Personal information
- Born: 11 December 1962 (age 63) Zwingenberg, Hesse, West Germany

Medal record
Representing West Germany
Men's track cycling
Olympic Games
| Bronze medal – third place | 1984 Los Angeles | Team pursuit |

= Roland Günther =

German cyclist

Roland Günther (born 11 December 1962) is a German cyclist. He won the bronze medal in the team pursuit along with Rolf Gölz, Reinhard Alber and Michael Marx in the 1984 Summer Olympics.

== Career ==
Roland Günther, who competed as an amateur for RSG Wiesbaden, won accolades as a cyclist, including the runner-up spot in the World Championships in 1982 and the World Championships in 1983 with the German track foursome, as well as a bronze medal in the team pursuit in Los Angeles in 1984. Günther also established himself in the individual pursuit in 1985, winning the bronze medal at the World Championships in Bassano del Grappa with the fastest time of the tournament behind two Soviet and Russian cyclists. In 1985, he won the one-day race Rund um Frankfurt.

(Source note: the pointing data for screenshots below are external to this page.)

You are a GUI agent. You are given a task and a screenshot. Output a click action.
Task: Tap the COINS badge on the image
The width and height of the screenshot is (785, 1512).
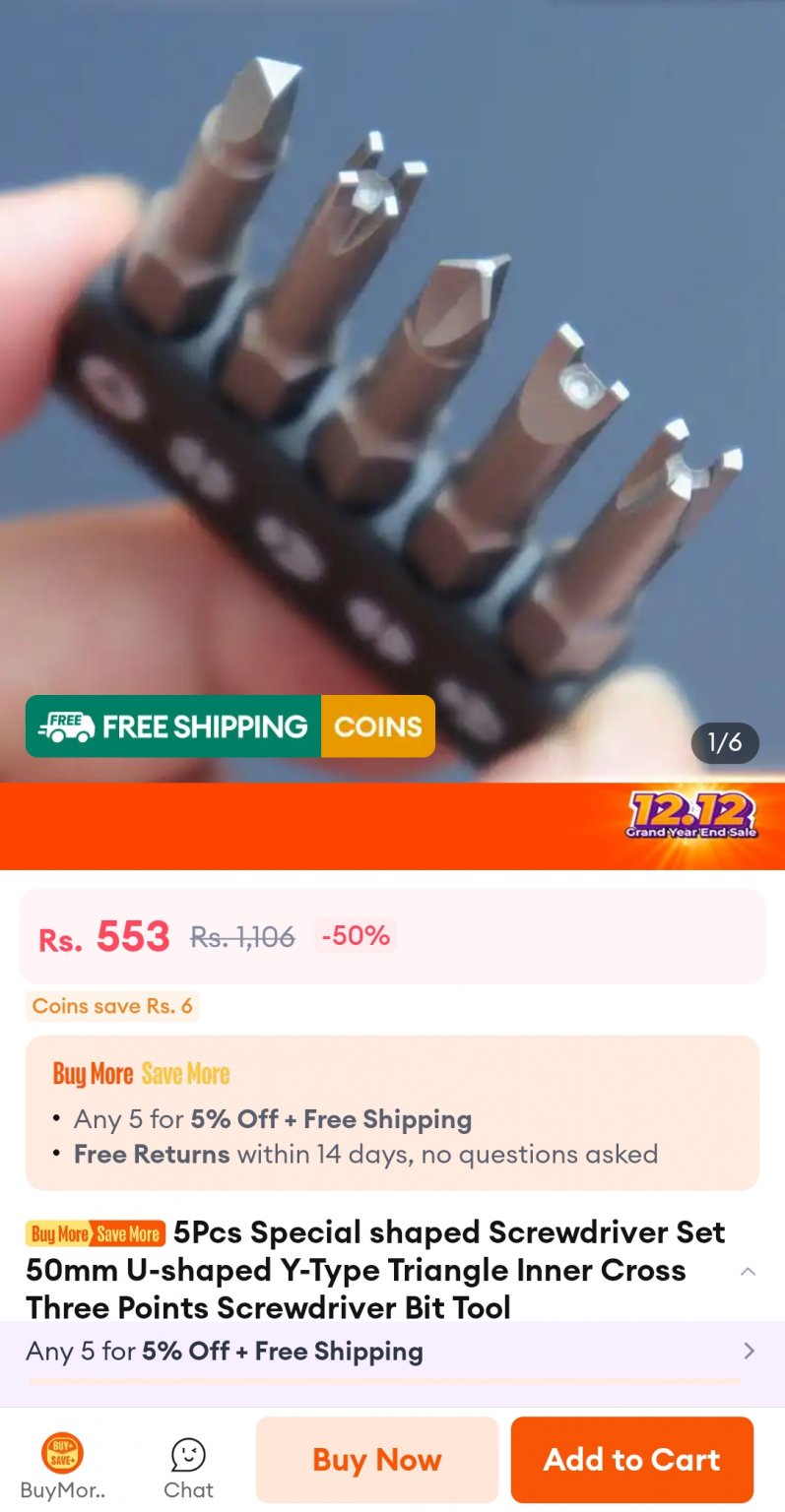pyautogui.click(x=377, y=726)
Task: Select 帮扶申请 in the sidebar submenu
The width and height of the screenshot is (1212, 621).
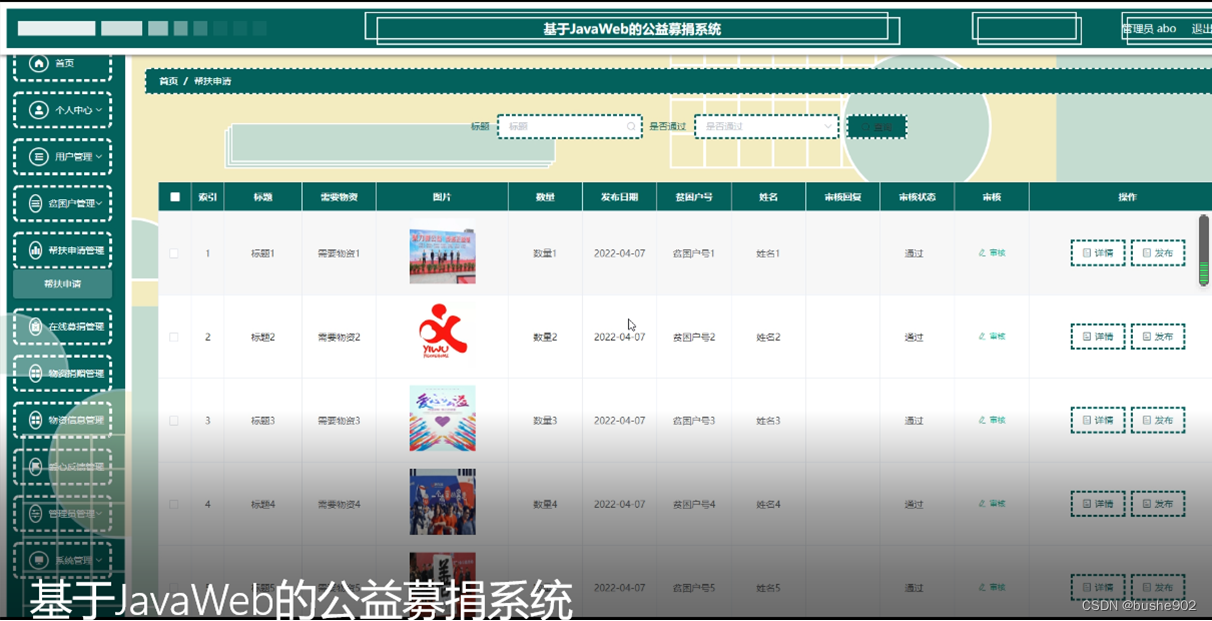Action: click(x=63, y=284)
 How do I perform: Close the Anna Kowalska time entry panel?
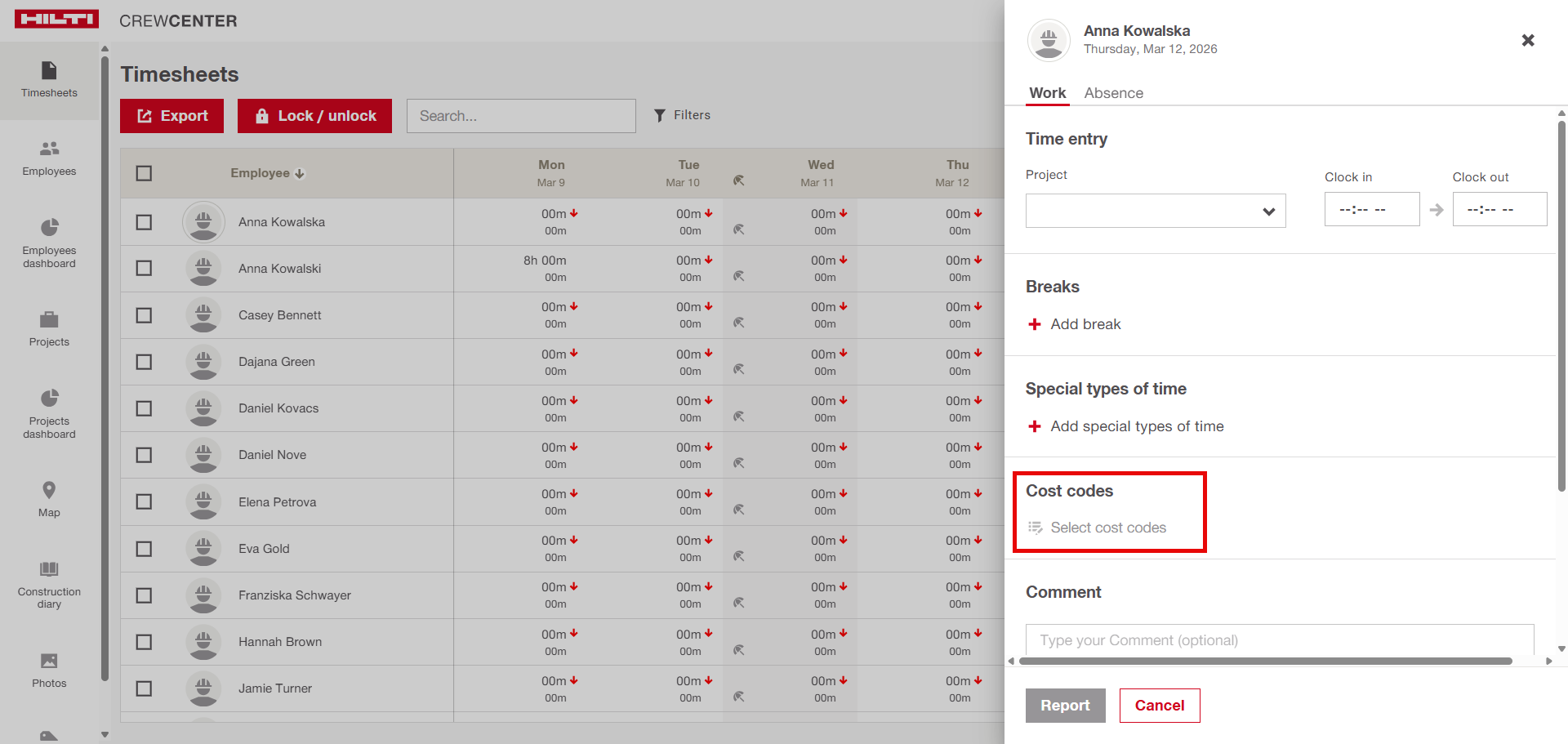tap(1527, 40)
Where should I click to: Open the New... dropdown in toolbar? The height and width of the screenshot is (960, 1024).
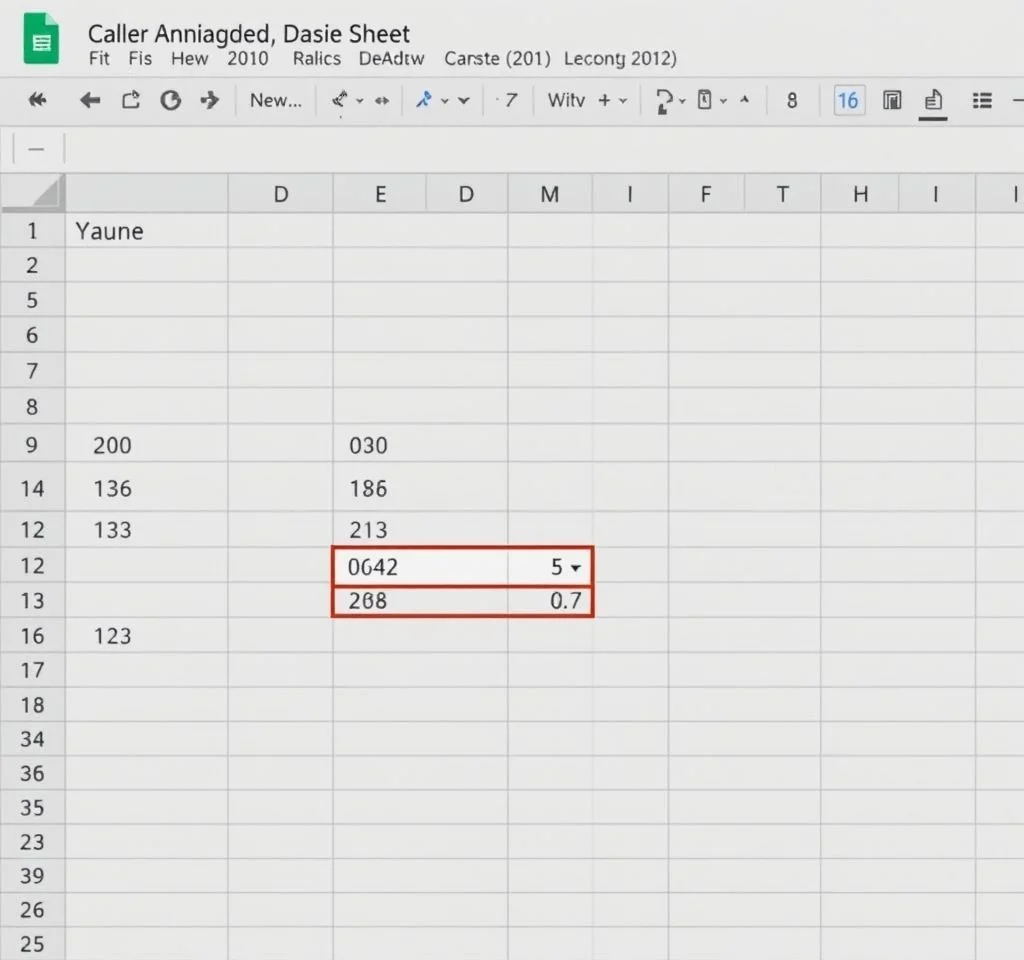(276, 100)
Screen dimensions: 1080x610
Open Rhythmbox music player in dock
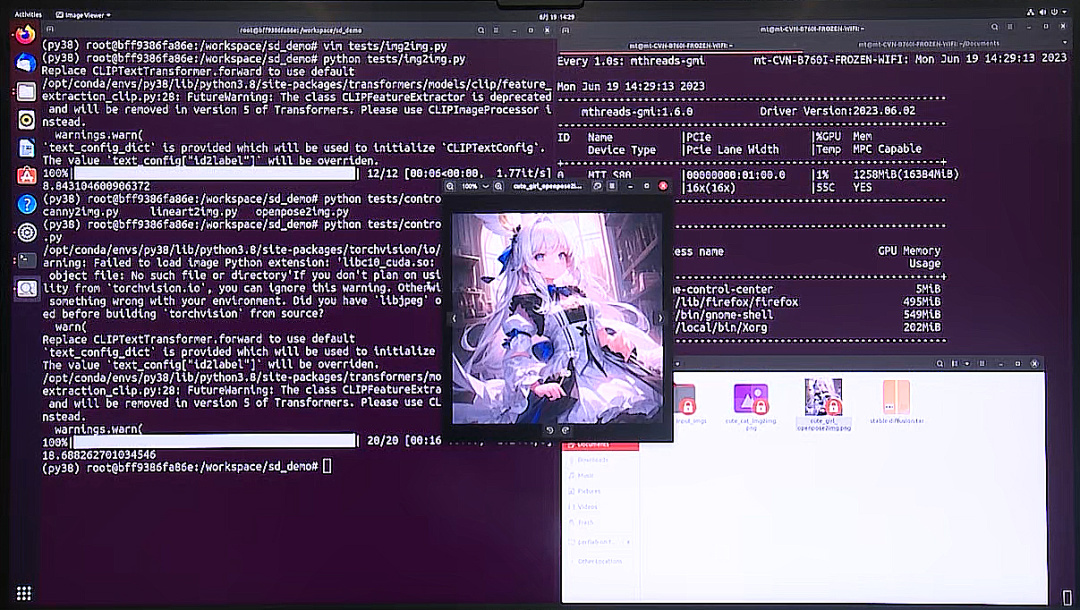coord(26,119)
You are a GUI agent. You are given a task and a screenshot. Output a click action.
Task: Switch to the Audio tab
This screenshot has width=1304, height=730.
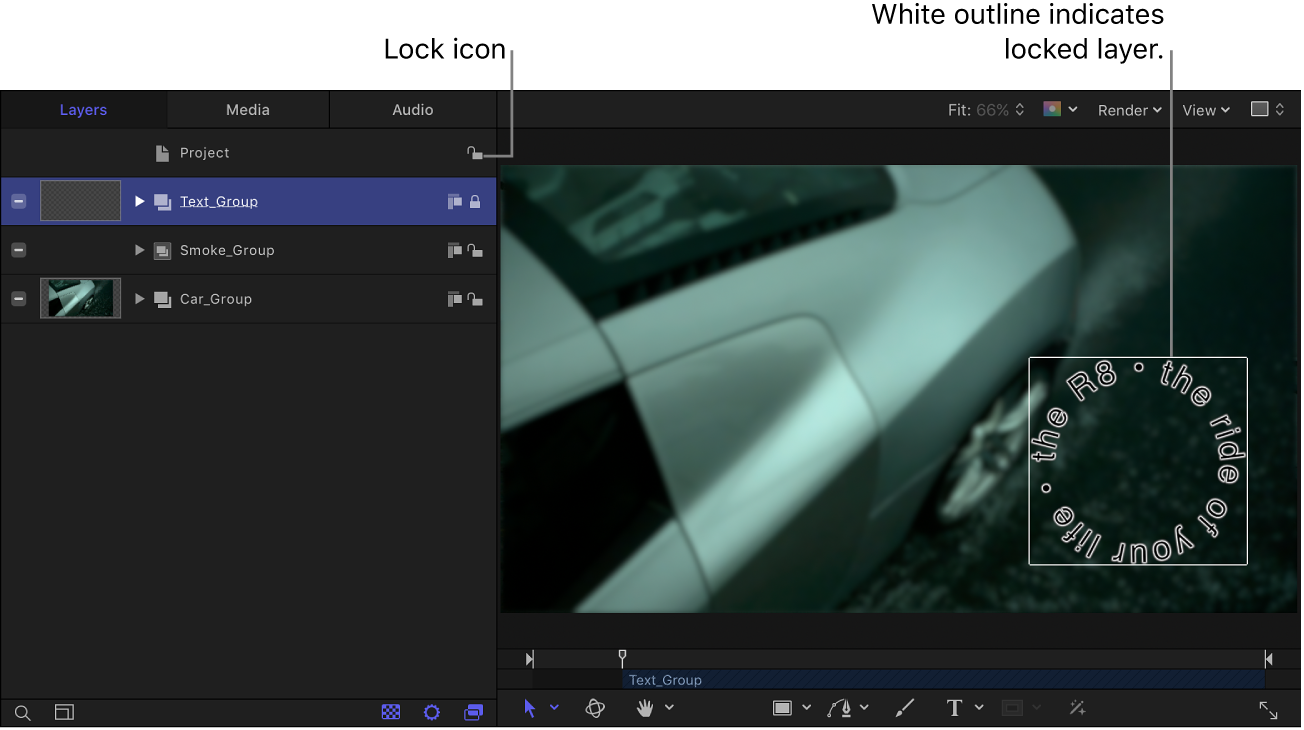pos(412,110)
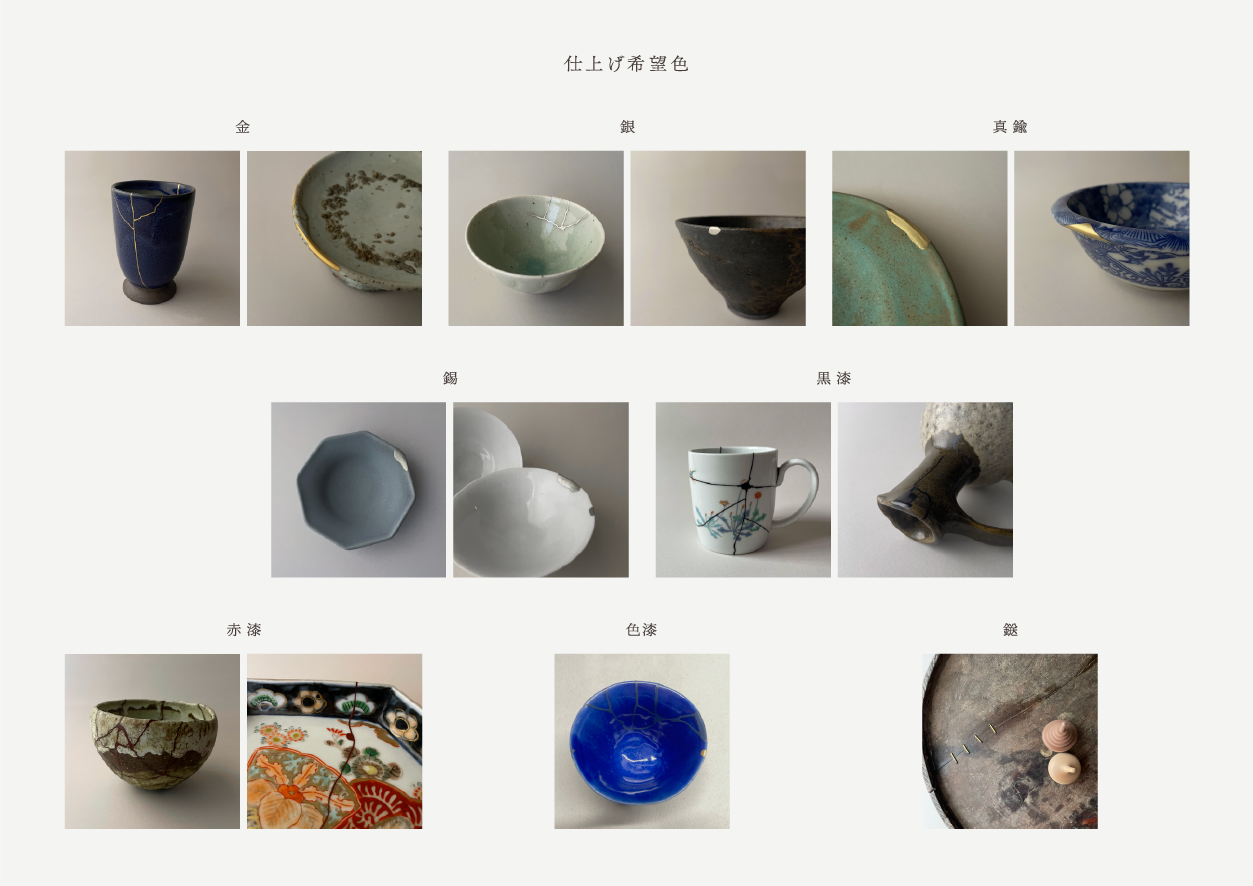Viewport: 1253px width, 886px height.
Task: Select the blue cup with gold cracks photo
Action: pos(152,238)
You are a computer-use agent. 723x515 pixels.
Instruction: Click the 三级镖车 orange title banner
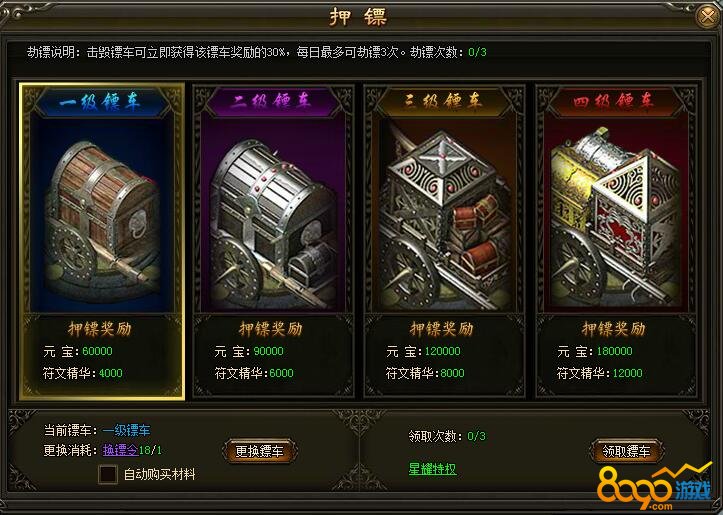point(444,101)
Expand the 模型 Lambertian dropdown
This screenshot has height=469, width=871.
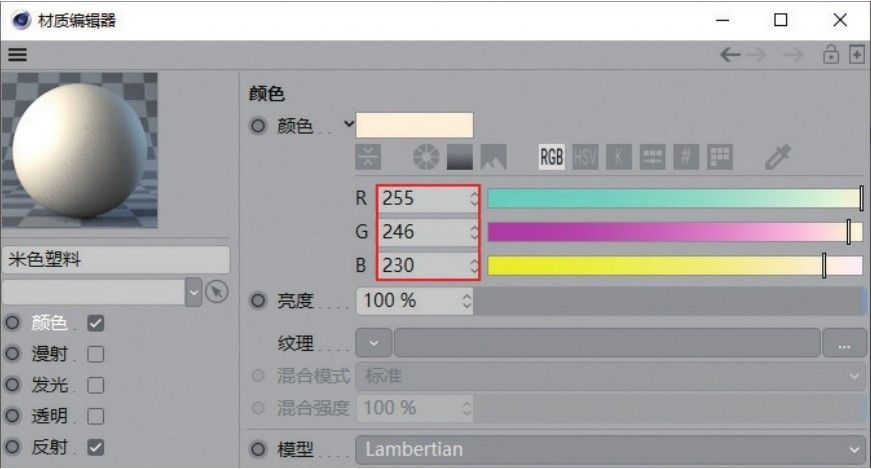pyautogui.click(x=610, y=449)
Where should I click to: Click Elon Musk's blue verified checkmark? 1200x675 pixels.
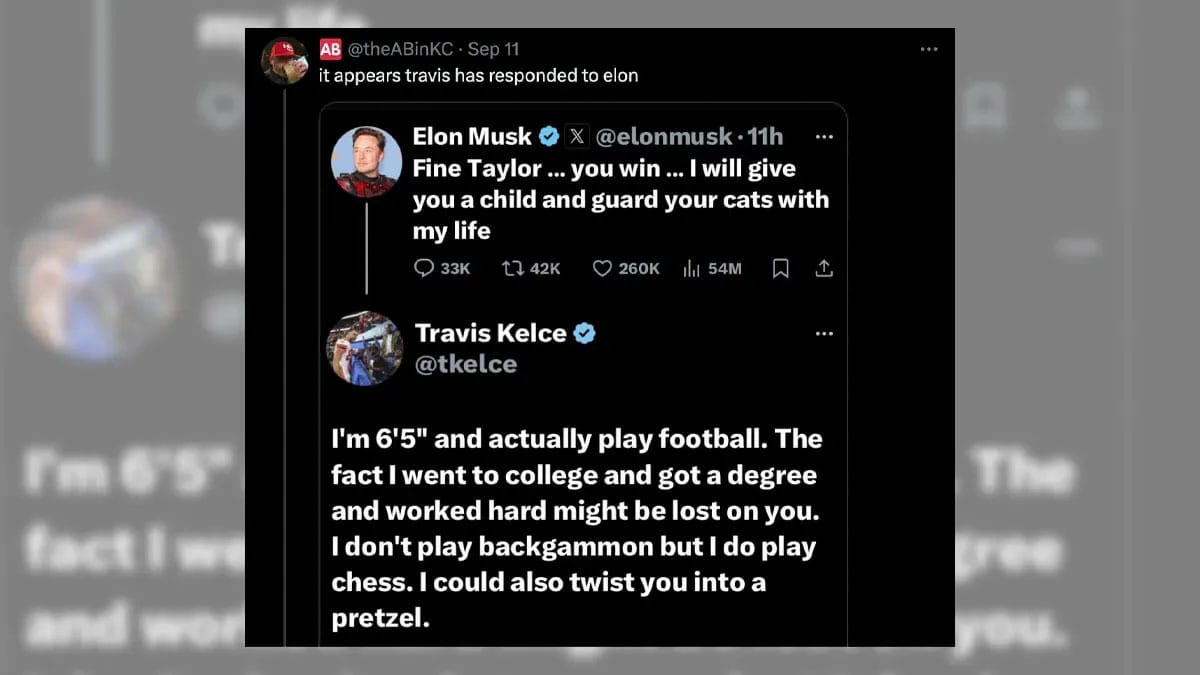point(549,137)
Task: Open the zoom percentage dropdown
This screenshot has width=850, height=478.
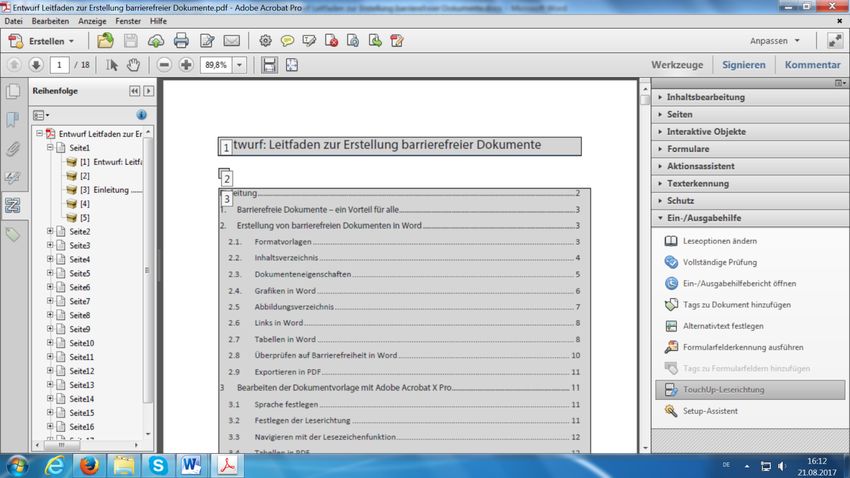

In 1987, after the Track World Championships in Vienna, Günther turned professional. He rode for American teams for two years, achieving several victories in Europe and America. During the winter season, he specialized in six-day races. In addition to numerous podium finishes, he crowned his fledgling professional career in his first six-day season by winning the European Championship in the two-man team event in Zurich with his partner Volker Diehl. In 1989, he finished second at the European Championships in the stayer event . In 1992, he also became German stayer champion. In 1993, he ended his active career after 60 six-day races, including two wins and numerous podium finishes.